Does linux have a signature system for executables?

Solution 1:

Software that is in the repositories does not really need a signature. We can assume that the software coming from those can be trusted.

But it is possible to check it through its md5 checksum. Launchpad page on MD5 checksum step 2:

Step 2: Open a terminal, change to the directory where you have saved the file and accompanying signature, then enter the following:

gpg --verify signaturefilename

Replace signaturefilename with the signature's filename.

gpg will now try to check the signature against the signer's public key.
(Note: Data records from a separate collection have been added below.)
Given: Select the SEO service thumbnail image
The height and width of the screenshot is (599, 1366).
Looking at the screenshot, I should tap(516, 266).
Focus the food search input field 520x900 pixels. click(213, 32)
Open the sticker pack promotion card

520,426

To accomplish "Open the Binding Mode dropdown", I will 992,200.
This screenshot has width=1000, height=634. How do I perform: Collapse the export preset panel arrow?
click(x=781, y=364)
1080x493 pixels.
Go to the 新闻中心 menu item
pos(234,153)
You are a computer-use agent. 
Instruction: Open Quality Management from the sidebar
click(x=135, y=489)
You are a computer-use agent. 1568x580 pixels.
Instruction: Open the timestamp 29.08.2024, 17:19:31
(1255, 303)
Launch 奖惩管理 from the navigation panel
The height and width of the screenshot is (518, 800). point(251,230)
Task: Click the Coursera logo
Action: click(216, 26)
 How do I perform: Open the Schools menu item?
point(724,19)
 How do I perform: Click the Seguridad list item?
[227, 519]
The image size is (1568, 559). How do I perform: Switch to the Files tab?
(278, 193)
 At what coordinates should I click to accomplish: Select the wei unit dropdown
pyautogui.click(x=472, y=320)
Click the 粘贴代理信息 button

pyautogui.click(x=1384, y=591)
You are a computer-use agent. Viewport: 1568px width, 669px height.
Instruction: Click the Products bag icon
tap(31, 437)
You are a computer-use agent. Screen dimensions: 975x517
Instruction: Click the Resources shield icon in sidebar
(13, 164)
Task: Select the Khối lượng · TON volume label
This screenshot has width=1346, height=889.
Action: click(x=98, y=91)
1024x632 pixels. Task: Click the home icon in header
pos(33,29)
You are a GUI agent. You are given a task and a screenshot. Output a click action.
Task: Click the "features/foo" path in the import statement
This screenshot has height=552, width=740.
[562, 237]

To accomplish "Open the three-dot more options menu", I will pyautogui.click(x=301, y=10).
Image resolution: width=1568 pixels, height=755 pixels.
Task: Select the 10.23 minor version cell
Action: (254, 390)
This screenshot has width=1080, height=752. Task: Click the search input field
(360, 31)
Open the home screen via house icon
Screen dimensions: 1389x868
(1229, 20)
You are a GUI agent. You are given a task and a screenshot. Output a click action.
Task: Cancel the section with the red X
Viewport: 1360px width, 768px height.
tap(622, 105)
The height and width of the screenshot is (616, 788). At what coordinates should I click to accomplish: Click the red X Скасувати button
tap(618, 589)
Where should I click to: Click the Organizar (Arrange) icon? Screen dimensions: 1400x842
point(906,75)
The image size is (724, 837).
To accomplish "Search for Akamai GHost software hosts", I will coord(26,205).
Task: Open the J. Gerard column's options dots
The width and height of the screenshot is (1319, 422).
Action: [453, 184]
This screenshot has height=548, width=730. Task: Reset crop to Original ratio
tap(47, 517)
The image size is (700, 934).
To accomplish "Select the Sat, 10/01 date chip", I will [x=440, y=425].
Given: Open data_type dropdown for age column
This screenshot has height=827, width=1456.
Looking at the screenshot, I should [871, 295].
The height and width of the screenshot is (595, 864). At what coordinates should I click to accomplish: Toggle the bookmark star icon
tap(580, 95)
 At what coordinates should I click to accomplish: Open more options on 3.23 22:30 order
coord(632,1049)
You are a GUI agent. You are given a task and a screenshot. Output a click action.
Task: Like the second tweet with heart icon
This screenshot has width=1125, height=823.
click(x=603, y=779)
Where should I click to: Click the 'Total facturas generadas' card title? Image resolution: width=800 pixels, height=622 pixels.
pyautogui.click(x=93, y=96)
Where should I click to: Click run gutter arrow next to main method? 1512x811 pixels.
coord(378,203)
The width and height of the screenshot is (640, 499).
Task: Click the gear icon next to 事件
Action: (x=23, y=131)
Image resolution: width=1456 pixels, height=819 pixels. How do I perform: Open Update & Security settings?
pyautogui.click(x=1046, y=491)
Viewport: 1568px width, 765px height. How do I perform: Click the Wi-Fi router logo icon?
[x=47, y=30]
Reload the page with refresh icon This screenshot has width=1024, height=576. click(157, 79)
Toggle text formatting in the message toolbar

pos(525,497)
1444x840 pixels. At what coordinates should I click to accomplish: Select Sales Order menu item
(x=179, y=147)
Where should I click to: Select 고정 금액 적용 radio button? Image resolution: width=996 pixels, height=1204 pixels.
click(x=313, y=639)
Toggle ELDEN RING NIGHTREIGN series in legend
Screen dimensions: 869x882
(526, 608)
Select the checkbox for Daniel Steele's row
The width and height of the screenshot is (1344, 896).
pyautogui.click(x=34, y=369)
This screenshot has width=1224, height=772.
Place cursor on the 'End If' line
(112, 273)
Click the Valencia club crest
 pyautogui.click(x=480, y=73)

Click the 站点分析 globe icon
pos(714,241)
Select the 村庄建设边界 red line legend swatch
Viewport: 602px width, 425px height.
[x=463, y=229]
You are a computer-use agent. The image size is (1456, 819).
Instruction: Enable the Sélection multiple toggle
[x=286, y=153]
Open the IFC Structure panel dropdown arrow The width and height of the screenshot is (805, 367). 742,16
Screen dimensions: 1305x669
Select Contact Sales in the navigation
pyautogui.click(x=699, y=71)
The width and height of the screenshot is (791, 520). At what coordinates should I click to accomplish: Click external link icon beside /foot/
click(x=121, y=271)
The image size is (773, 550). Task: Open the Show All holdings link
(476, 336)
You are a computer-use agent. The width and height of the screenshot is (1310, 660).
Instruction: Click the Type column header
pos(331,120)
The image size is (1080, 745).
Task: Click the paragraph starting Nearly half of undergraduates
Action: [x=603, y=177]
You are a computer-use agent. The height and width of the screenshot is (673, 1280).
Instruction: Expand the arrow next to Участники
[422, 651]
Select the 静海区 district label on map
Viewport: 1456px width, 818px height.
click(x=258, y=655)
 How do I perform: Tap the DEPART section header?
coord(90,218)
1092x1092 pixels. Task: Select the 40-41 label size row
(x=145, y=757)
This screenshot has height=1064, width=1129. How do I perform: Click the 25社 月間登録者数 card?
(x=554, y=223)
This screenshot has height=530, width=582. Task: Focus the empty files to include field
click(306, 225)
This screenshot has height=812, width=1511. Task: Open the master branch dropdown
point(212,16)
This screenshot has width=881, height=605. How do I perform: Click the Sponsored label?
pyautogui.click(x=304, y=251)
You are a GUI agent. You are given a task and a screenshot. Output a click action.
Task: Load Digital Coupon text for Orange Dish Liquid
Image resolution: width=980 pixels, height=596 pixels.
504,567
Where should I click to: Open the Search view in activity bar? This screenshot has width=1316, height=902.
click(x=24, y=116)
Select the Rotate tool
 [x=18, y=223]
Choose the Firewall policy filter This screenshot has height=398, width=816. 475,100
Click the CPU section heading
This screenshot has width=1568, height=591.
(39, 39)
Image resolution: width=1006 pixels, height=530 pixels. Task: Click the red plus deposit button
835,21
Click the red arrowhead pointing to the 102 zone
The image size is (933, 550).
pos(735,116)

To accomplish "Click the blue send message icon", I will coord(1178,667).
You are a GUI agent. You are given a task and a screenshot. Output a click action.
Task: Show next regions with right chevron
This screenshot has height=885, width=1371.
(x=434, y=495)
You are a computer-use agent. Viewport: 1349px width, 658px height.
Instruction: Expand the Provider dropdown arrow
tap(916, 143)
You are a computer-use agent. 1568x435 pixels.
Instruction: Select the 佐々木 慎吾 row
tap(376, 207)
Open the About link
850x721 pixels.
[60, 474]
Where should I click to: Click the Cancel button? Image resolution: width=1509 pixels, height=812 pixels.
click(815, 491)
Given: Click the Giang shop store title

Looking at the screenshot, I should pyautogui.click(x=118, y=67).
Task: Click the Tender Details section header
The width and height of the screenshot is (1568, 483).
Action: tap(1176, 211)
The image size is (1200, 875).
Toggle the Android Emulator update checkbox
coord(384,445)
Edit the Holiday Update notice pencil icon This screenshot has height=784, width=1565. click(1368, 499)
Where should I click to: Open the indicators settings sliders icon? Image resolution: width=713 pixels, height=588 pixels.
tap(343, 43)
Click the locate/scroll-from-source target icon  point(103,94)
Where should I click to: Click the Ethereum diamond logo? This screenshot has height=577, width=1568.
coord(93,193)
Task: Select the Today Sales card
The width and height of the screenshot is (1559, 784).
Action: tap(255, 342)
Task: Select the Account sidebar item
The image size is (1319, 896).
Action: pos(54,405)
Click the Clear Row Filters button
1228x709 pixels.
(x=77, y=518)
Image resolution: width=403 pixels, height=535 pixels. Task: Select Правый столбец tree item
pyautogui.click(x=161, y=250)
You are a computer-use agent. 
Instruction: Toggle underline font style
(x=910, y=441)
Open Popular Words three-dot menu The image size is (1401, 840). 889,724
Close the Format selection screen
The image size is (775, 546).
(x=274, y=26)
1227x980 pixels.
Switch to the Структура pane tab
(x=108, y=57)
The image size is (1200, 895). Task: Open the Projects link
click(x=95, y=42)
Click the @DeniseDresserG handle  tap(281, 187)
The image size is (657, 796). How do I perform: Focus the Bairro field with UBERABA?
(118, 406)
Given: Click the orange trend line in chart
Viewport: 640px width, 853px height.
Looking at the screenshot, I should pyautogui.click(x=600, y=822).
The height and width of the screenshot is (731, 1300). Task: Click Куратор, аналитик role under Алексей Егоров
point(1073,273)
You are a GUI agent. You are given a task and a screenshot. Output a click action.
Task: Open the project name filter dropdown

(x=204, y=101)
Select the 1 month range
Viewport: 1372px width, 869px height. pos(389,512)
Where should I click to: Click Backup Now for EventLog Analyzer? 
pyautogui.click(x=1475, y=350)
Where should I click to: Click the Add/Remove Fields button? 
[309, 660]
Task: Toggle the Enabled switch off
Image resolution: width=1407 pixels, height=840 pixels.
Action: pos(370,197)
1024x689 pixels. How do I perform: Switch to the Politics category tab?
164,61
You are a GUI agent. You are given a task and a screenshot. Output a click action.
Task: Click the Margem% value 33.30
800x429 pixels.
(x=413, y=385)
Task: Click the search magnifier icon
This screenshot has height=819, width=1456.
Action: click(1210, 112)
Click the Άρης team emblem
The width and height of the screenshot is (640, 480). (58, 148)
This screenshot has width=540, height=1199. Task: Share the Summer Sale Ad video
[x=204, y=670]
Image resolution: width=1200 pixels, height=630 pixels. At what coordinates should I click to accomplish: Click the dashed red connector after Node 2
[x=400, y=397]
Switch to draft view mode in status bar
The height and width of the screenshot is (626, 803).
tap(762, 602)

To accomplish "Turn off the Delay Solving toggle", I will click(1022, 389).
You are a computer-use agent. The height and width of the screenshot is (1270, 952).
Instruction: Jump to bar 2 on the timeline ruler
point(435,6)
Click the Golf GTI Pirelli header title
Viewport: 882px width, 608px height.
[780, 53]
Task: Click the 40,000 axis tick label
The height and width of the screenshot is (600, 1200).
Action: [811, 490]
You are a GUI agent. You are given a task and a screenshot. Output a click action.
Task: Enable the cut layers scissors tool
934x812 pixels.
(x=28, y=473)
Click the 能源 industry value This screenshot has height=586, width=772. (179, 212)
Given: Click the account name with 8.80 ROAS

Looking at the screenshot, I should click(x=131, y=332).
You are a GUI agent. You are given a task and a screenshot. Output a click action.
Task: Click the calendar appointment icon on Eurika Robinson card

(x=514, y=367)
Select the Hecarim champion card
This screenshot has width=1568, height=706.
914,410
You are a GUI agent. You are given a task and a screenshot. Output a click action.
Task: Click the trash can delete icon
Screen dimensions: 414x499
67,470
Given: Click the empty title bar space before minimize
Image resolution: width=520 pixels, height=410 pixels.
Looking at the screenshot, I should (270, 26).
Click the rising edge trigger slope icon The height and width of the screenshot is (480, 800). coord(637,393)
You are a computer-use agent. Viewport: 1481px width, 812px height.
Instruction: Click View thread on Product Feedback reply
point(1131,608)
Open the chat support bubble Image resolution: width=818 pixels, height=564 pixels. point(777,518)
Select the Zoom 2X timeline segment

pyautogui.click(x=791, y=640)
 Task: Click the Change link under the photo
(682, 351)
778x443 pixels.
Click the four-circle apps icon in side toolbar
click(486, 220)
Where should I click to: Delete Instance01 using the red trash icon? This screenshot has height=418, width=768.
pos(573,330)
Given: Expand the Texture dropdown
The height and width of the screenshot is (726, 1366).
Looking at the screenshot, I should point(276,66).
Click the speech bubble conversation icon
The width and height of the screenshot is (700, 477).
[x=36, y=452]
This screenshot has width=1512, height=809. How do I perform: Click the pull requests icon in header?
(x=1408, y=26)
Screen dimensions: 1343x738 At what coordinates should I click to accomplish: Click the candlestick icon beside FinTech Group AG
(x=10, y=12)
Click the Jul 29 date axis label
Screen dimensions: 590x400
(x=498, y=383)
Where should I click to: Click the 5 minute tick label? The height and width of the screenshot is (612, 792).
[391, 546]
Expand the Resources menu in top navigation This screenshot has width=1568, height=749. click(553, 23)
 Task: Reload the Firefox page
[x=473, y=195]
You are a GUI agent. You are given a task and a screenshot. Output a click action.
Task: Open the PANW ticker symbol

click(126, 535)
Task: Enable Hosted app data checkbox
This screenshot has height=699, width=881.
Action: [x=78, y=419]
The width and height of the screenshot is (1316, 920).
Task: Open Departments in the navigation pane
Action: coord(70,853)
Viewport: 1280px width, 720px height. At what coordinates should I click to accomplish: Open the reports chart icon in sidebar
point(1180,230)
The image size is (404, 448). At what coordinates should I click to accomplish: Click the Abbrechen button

If your version of gpg is configured to retrieve public keys automatically, you can skip to step 4. Otherwise, you'll need to fetch the signer's public key manually.

Solution 2:

DigSig (Digital Signature... in the Kernel) and DSI (Distributed Security Infrastructure), but unfortunately, this project is no longer maintained.

DigSig, is a Linux kernel module, which checks RSA digital signatures of ELF binaries and libraries before they are run. Binaries are to be signed with BSign.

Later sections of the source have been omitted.